TEXT EXCERPT
First, it may be noted that "shall" plainly denotes a minimum;
one cannot pay 50% and at the same time pay less than 50%. On the
other hand, the word does not, of linguistic necessity, denote a
maximum; one can pay 50% and also pay 25% more. While, in
recognizing this, we do not mean to suggest that, standing alone,
the 50% standard of § 709(a) would not be read as establishing a
maximum, as well as a minimum, it is significant that the section's
language is not inconsistent with a conclusion that higher
percentages are permissible. Congress cannot be expected always to
be absolutely precise in its statutory formulations. When it brings
forward into a new enactment provisions drafted in a different
statutory context and in response to other circumstances and
policies, the likelihood of imprecision is increased. In light of
the great breadth of discretion apparently given to the Commission
under § 5(b) and the expressed concern of Congress that charter
rates not
Page 377 U. S. 245
be too low to discourage sales, we should be very slow to fetter
the flexibility of the Commission to implement, in the most
effective way, the policies of the Act. Viewing the 1946 Act as an
integrated whole, we refuse to inhibit the Commission under § 5(b)
by resort to an interpretation of § 709(a) which could be
characterized only as arid literalism. [
Footnote 8]
We conclude, therefore, that the Commission had the power under
§ 5(b) to impose the sliding scale, and that § 709(a) does not
negate that authority. In passing, it may be noted that, in
addition to the courts below, four other lower courts have reached
or assumed the same conclusion.
See Dichman, Wright & Pugh,
Inc. v. United States, 144 F.
Supp. 922, 926;
United States v. East Harbor Trading
Corp., 190 F.
Supp. 245, 249;
American Mail Line, Ltd. v. United
States, 213 F.
Supp. 152, 163;
United States v. Eastport Steamship
Corp., 216 F. Supp. 649, 653-654.
But see American
President Lines, Ltd. v. United States, 224 F. Supp. 187,
190-191.
See also American Export Lines, Inc. v. United
States, 290 F.2d 925, 930, 153 Ct. l. 201, 208-209.
We next turn to the question whether § 5(b) suffices to support
the sliding scale for profit-sharing rentals adopted by the
Commission, in the face of the assertion
Page 377 U. S. 246
that the Commission did not purport to act under that section,
but apparently relied on § 709 alone. Eastern notes that the added
obligation respecting excess profits was imposed as a part of
"additional charter hire" under clause 13 of the charter agreement
("Form 303"), which included the 50% charge on excess profits less
than $100 per day. Under "Form 203", the standard charter employed
pending implementation of the 1946 Act, the unembellished 50% rate
of § 709(a) had also been characterized as "additional charter
hire," and appeared in clause 13 of that form. In both "Form 203"
and "Form 303" provision for the "basic charter hire" -- the
relevant percent of the sales price -- was provided for in clauses
E, C(1), and 12. Eastern accordingly concludes that the Commission
equated "basic charter hire" with hire under § 5(b), and
"additional charter hire" with that imposed under § 709(a). Citing
a number of cases holding that grounds not relied on by a
government agency cannot be invoked to validate an exercise of
administrative discretion which has in fact been based on
insufficient grounds or reached without requisite procedural
safeguards,
see, e.g., Securities & Exchange Comm'n v.

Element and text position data
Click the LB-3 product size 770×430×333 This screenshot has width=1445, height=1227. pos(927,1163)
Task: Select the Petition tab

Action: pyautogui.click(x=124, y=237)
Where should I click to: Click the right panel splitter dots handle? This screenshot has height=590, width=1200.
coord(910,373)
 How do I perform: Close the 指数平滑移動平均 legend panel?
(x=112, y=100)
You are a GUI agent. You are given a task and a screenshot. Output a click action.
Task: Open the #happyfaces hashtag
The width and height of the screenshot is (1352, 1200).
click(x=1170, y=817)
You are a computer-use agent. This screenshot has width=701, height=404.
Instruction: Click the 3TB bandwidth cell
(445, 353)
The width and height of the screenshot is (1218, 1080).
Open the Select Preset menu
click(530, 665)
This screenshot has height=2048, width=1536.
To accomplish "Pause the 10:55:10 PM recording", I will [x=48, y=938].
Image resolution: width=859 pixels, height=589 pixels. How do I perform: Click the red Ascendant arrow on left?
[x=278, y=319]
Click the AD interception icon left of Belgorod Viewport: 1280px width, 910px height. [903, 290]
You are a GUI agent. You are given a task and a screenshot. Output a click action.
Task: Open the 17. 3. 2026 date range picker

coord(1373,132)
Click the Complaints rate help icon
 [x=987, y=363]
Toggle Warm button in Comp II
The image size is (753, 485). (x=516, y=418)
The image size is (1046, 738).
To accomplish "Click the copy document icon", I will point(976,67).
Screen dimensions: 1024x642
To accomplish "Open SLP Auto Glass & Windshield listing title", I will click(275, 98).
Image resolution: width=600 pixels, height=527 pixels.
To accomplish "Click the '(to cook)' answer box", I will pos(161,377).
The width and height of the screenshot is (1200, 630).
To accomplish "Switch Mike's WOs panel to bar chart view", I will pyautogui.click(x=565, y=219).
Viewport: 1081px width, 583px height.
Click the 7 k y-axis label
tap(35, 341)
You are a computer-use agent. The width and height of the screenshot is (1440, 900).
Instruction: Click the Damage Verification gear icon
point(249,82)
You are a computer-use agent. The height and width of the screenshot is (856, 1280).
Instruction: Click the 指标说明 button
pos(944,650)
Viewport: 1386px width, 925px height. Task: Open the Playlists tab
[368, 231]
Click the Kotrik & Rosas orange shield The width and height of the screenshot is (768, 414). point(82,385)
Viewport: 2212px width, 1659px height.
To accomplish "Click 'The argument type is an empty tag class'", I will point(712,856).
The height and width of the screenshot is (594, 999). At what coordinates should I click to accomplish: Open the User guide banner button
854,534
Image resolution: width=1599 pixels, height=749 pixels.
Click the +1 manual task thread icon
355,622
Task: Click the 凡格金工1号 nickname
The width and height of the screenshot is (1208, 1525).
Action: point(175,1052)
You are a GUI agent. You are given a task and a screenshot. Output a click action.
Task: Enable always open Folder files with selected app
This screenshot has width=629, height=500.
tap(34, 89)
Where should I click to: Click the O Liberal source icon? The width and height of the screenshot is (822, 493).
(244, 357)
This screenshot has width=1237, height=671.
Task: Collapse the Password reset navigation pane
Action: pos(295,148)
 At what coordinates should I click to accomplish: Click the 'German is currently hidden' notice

WHAT YOU WILL DO
In the court opinion excerpt on charter rates, which clause of the charter agreement imposed the excess-profits obligation as "additional charter hire"?

SOLUTION BELOW
Clause 13 of the charter agreement ("Form 303").